# UPDATE - Tarpon Tomorrow Tournament Series T-Shirt Design



## Scott (May 24, 2004)

Updated the design a little... what ya think?


----------



## Savage Rods (Apr 27, 2005)

Oh yeah. I like it


----------



## fstewart06 (Apr 29, 2008)

That looks pretty sweet, Scott!


----------



## Bill C (May 23, 2004)

Looks good, but isn't the tarpon in the illustration missing the characteristic elongated last ray of the dorsal fin?


----------



## cpthook (Jan 16, 2008)

the mouth looks kind of funny with the side plates longer than the bottom plate adn as the previous comment states the characteristic fin is missing


----------



## Scott (May 24, 2004)

Well, guys, it's art, it doesn't have to be perfect..... as far as the fin goes, who's to say its not laying on the other side of the fish? besides the fish is jumping not swimming. The artist provides her work free of charge. I am the last one to be critical.

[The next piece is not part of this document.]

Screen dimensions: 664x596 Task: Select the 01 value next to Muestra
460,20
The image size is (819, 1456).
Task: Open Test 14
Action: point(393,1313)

Here is the original - http://www.jeaneastman.com/High Jump detail page.htm


----------



## cpthook (Jan 16, 2008)

Agreed just art work, however like everthing else in todays world first impression/appearance is everything, in order to look like a tarpon; the side mouth plates need to be even with the top mouth plate instead of protruding outward (looks kind of funny)and the bottom jaw moved slightly forward, the signature fin will distinguish it as a tarpon and everyone likes to see this and the tail needs more of a v shape. I know very critical just the way I'm used to doing business.


----------



## Scott (May 24, 2004)

cpthook said:


> Agreed just art work, however like everthing else in todays world first impression/appearance is everything, in order to look like a tarpon; the side mouth plates need to be even with the top mouth plate instead of protruding outward (looks kind of funny)and the bottom jaw moved slightly forward, the signature fin will distinguish it as a tarpon and everyone likes to see this and the tail needs more of a v shape. I know very critical just the way I'm used to doing business.


Really?










Really? Side plates even with top of the mouth? As far as the bottom jaw - it is called perspective, the fish is jumping away from the viewer but I don't see the need to debate it any longer.

If you would like to paint a tarpon free of charge and submit it, as well as agree to do all the shirt artwork free of charge, I would be more than happy to consider your proposal.


----------



## REELING 65 (Aug 18, 2009)

I like it Scott.


----------